LeBron's correct. His goal to be the greatest -- hell, anyone's goal to simply be great -- is far from simple. It takes luck. Time. Health. Support you counted on and support you never could have imagined a year earlier (hello there, Ray Allen). Yes, it takes innate greatness, too, and an ability to conquer both yourself and some parts of the outside world. But the world can never be fully managed, or won out against, and so some luck and fate also matter.

LeBron surely knows this. He has only to look at his own roster. There is Michael Beasley, once the No. 2 overall draft pick after Derrick Rose, a hard case looking for yet another chance at a career in the NBA. Greatness for him will have to wait, if it ever comes.

And there, next to Beasley on that practice floor, is former No. 1 overall draft pick and once-in-a-generation big man Greg Oden, felled by his own injuries, his own greatness curtailed by forces he could not control.

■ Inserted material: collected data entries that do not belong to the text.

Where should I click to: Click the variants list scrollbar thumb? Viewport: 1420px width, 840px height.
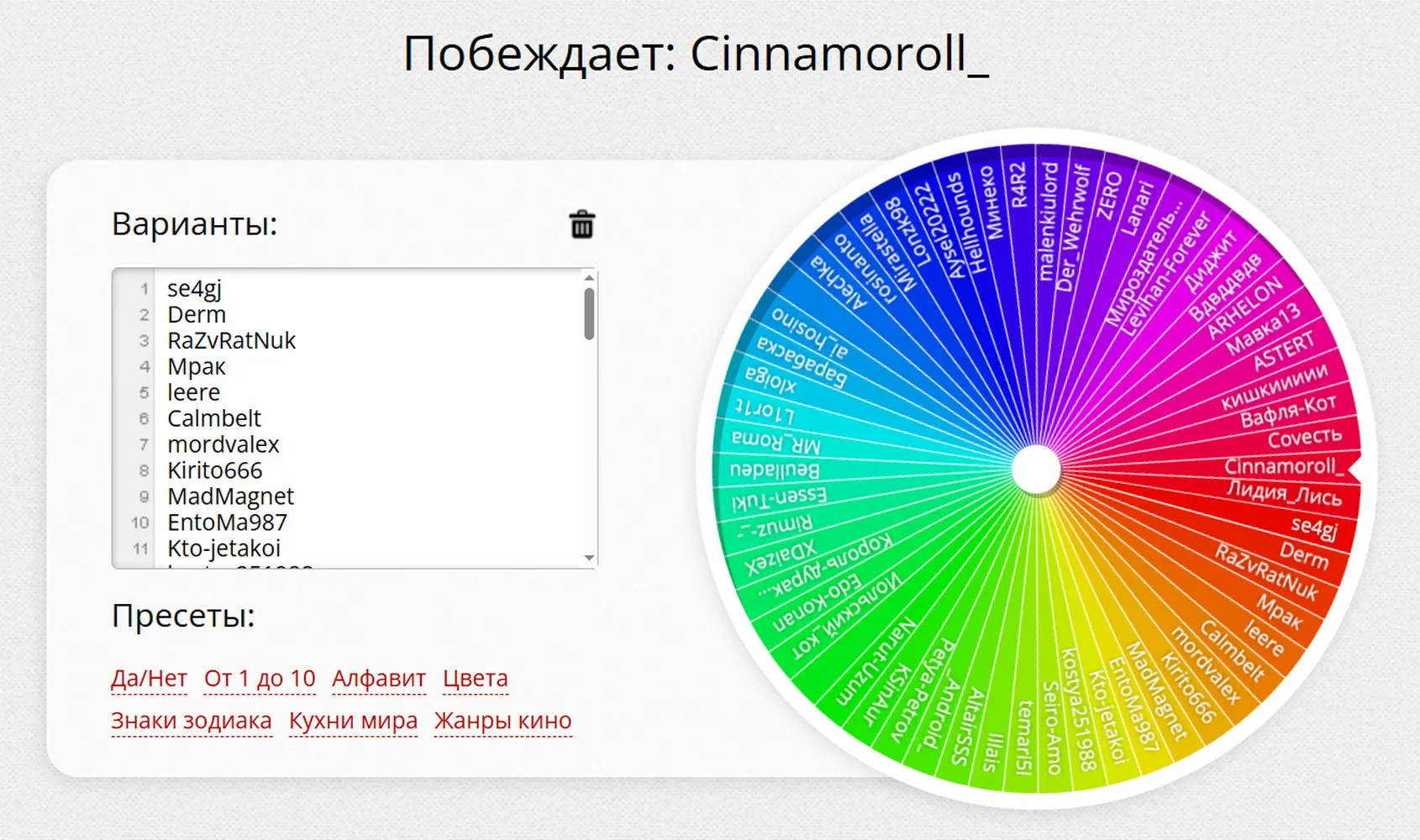tap(589, 314)
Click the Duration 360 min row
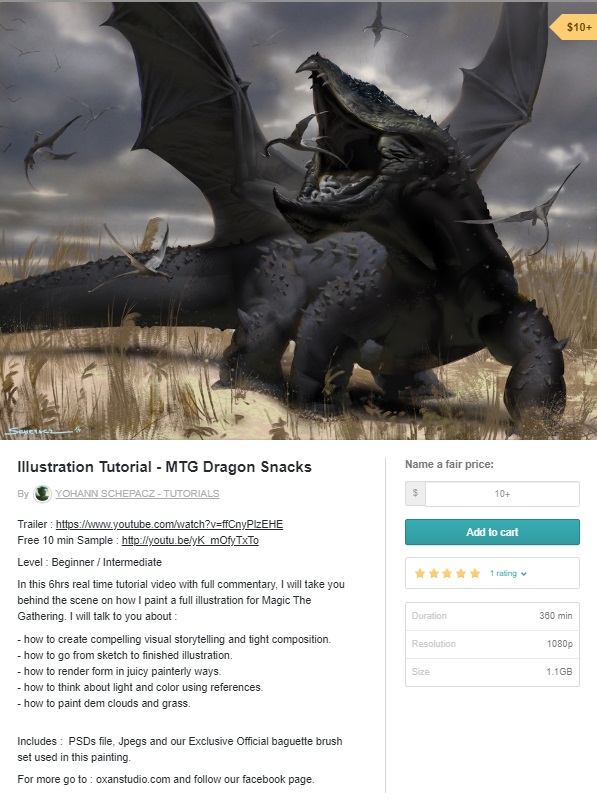Image resolution: width=597 pixels, height=811 pixels. [492, 616]
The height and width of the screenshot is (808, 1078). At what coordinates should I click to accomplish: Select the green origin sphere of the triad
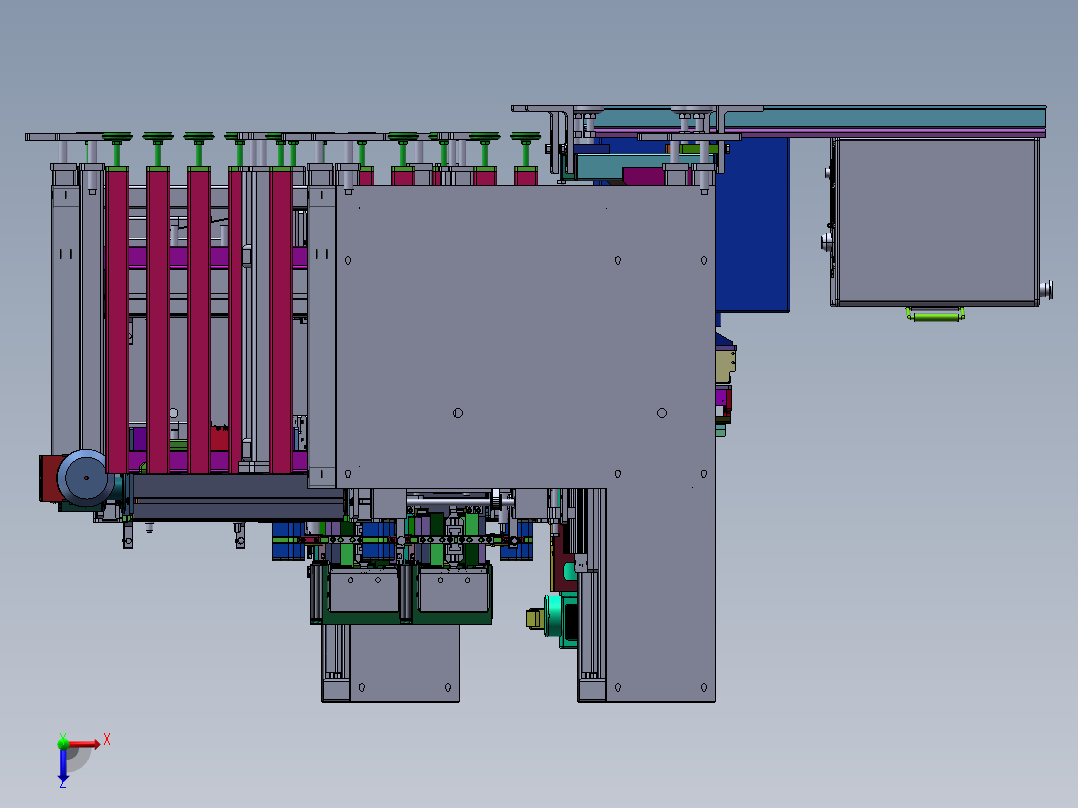[x=63, y=743]
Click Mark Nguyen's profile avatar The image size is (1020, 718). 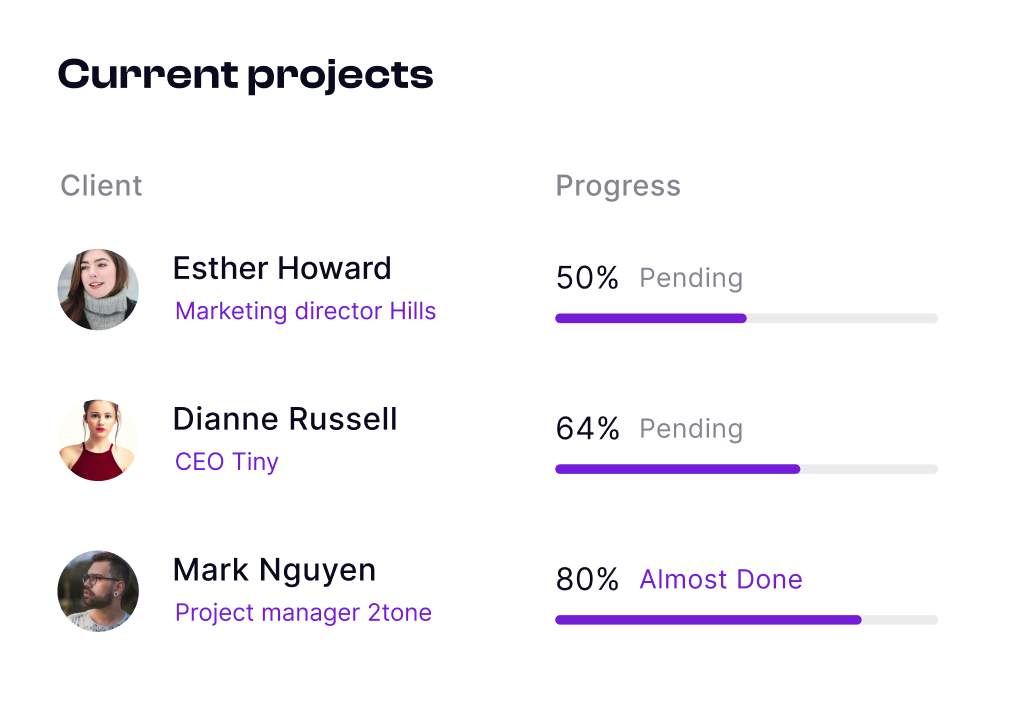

To beat Jordan, LeBron must beat the turns of ill-fortune and chance, just as the Thunder or any other team must beat the adversaries between them and their goal.

Ask the Lakers. Kobe Bryant will probably come back from an injury that would likely permanently set back lesser men of his age, but he still had in the end no power over Dwight Howard's decision to bolt for Houston. Whether that turns out to be a blessing or a curse for Los Angeles doesn't undo the fact Kobe could not will Dwight to stay.

Ask the Bulls. Derrick Rose was the youngest MVP in league history, and his Chicago team was a true threat to Miami. And now? Now they hope he returns to full health, having missed a year that saw his Bulls team be good but nowhere near great.

Ask the Knicks and Amar'e Stoudemire. Ask the Boston Celtics, who have Rajon Rondo returning from ACL surgery. Ask the Spurs, who know time is bearing down and who experienced in these past Finals the small margin in which a championship can be won or lost.

Ask Len Bias or Bo Jackson or Sandy Koufax. This is not limited to today, or to basketball. Greatness in any walk of life hinges on too many things to be able to control all of them.

LeBron James wants to be the greatest player of all time, and he says so, and few scoff at the goal or the ambition. Russell Westbrook's general manager shares the bad news of his second surgery and tries to put a silver lining around it -- the original injury is healed, his work ethic is great, this is all about caution -- but there is no backing away from the worries of what this may mean for the promising point guard and his once very-promising team.

Yes, what LeBron craves is simple. And it is also -- as Westbrook, Rose, Rondo and so many others know -- so very complicated.